#### Required work
Leave out every picture, and return exactly the lines from the line containing "Instruction: Click the" through the end of the records below, both inclusive.

Saved data entries:
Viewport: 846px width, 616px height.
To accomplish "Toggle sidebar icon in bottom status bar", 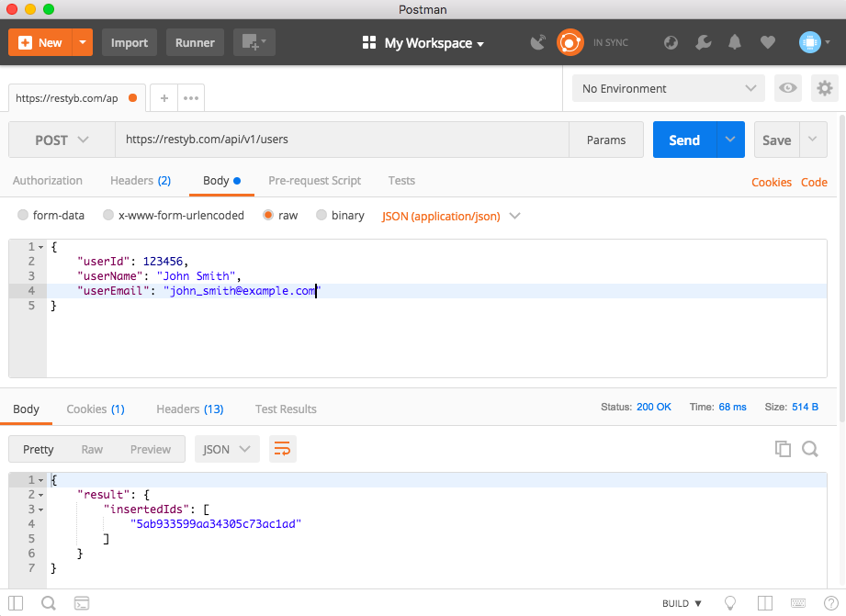I will click(x=16, y=603).
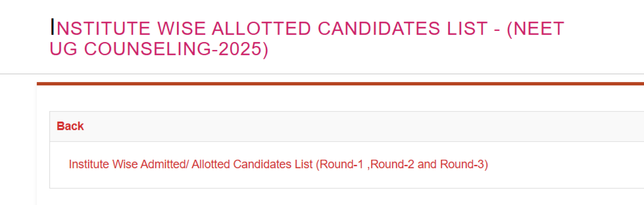Click the word 'ALLOTTED' in the page title
This screenshot has height=205, width=644.
[261, 28]
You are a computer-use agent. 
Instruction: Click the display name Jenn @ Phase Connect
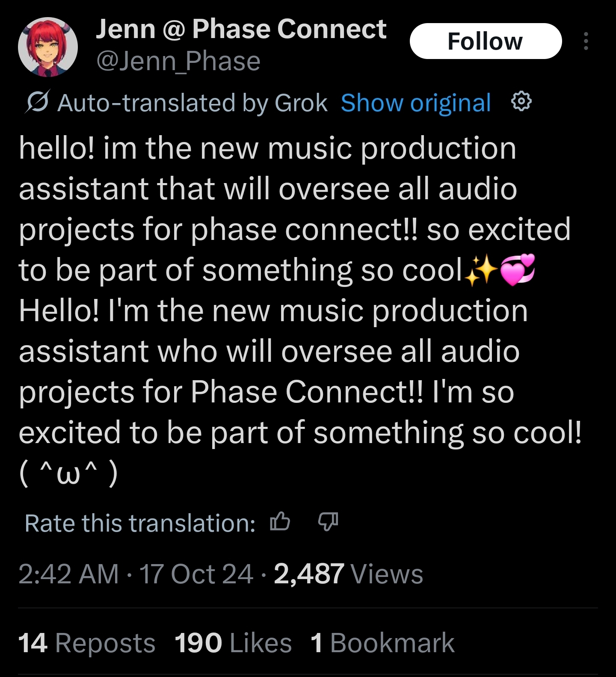[x=241, y=29]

#### The answer
Instruction: Click the display name Jenn @ Phase Connect
[x=241, y=29]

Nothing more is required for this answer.